Ainsi, au fur et à mesure que le premier brin se détache, les enzymes ajoutent des bases identiques à celles du support original et, tandis que le second brin se déchire et se détache, nous obtenons des matériaux identiques à ceux du fil principal original.

Les scientifiques ont longtemps supposé que c’était l’ADN polymérase qui coordonnait, d’une manière ou d’une autre, les brins durant le processus de réplication (de sorte qu’un brin ne dépasse pas l’autre et ne cause pas des mutations). Mais les images récemment capturées révèlent qu’il n’y a pas de coordination en jeu ici : chaque brin agit indépendamment de l’autre et aboutit à une correspondance parfaite, à chaque fois.

L’équipe a extrait des molécules d’ADN isolées provenant de bactéries E. coli et les a observées sur une lame de verre. Ils ont ensuite appliqué un colorant, qui se collait uniquement à une double hélice complète (et non à un seul brin), ce qui signifie que les chercheurs pouvaient donc suivre les progrès d’une double hélice lorsqu’elle formait deux nouvelles double hélices.

Et bien que l’ADN de bactérie soit différent de l’ADN humain, les deux utilisent le même processus de réplication, de sorte que ces images peuvent révéler beaucoup d’informations quant à ce qui se passe réellement dans notre corps.

L’équipe de recherche a constaté qu’en moyenne, la vitesse à laquelle les deux brins se répliquaient était à peu près égale, mais tout au long du processus, les chercheurs ont également constaté toute une série d’arrêts et de reprises surprenants, tandis que les brins agissaient comme deux entités distinctes.

Plusieurs fois, l’un des brins a cessé la synthèse, tandis que l’autre brin continuait le processus. Parfois, un brin commençait à se répliquer 10 fois plus vite que sa vitesse normale, apparemment sans aucune raison concrète. « Nous avons constaté qu’il n’y avait pas de coordination entre les brins.
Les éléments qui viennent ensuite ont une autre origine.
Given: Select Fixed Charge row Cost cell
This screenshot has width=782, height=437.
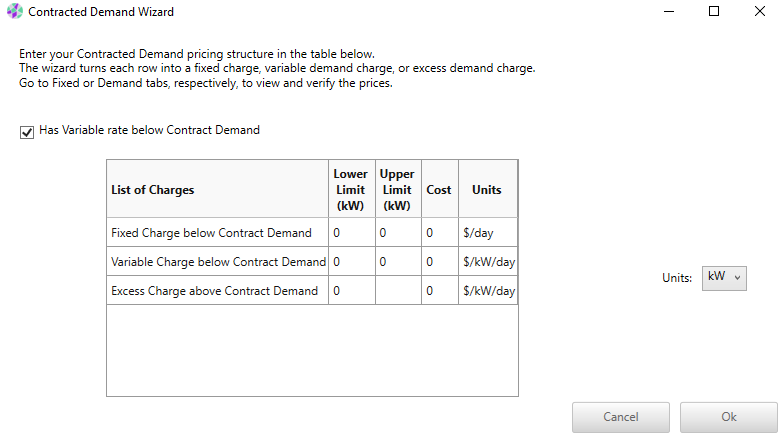Looking at the screenshot, I should click(x=440, y=233).
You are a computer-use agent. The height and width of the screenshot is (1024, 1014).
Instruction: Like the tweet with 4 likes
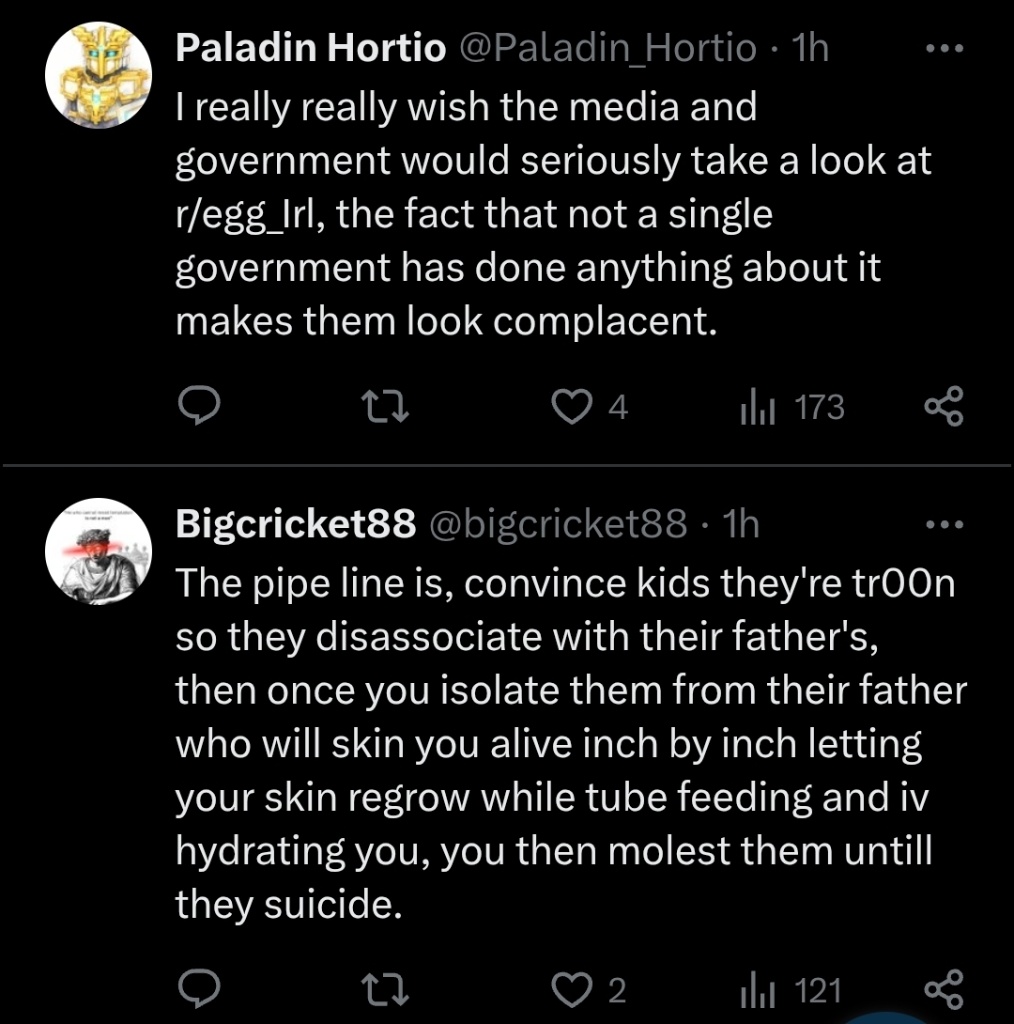[x=575, y=407]
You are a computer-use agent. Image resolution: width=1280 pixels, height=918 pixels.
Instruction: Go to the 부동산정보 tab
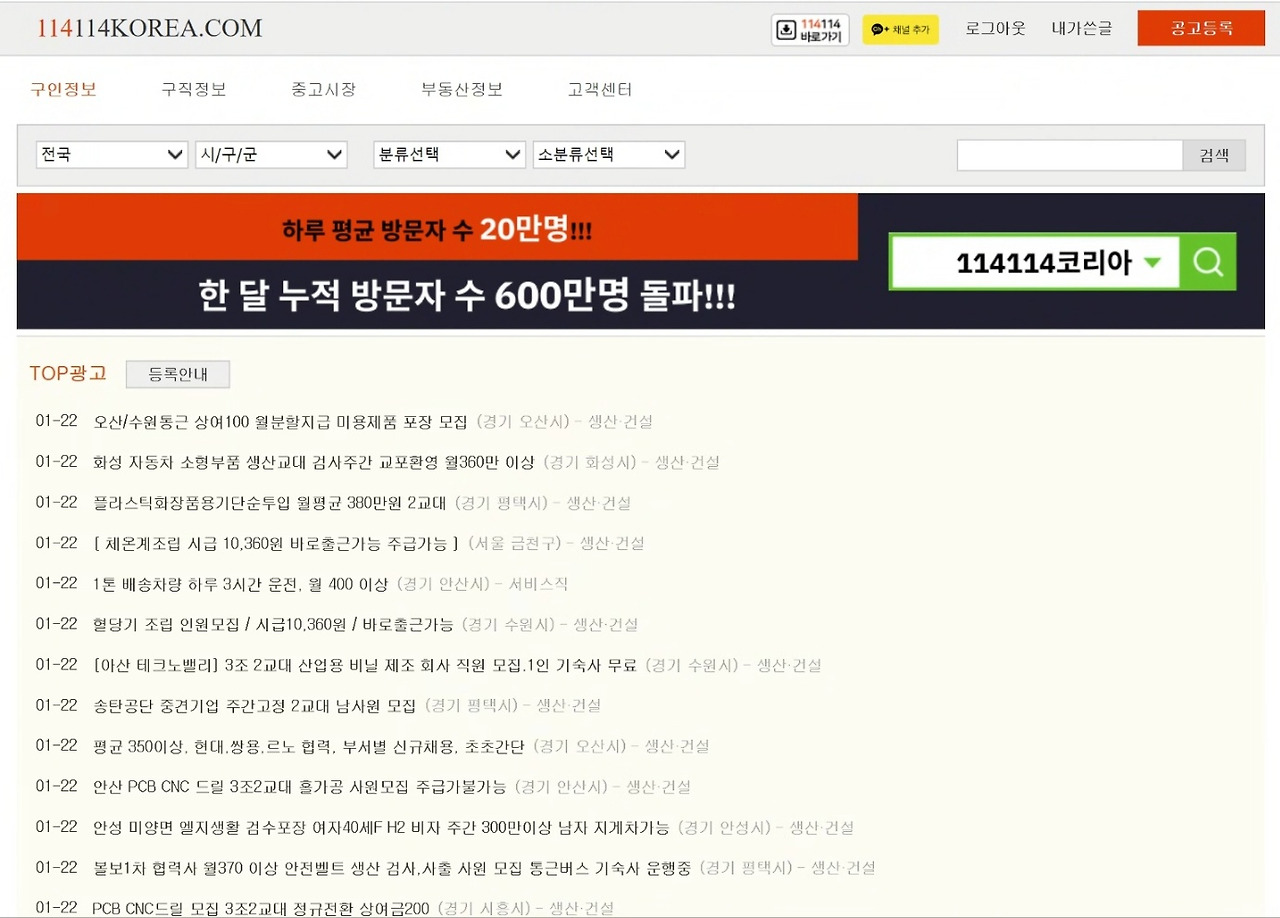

Ils sont complètement autonomes », explique Kowalczykowski.

Les chercheurs ont également constaté que, en raison de ce manque de coordination, la double hélice d’ADN a dû incorporer une sorte « d’interrupteur », qui empêcherait l’hélicase de se propager trop loin, afin que l’ADN polymérase puisse rattraper son retard en cas de besoin, pour l’un ou l’autre des brins.

Maintenant, la question est de savoir si les deux brins « fonctionnent de manière indépendante » comme le suggère cette séquence filmée, et comment est-ce que la double hélice peut-elle savoir quand minimiser les mutations en s’arrêtant ou en accélérant au bon moment. Les chercheurs vont donc devoir filmer d’autres séquences et effectuer de plus amples analyses afin d’aborder ces questions complexes.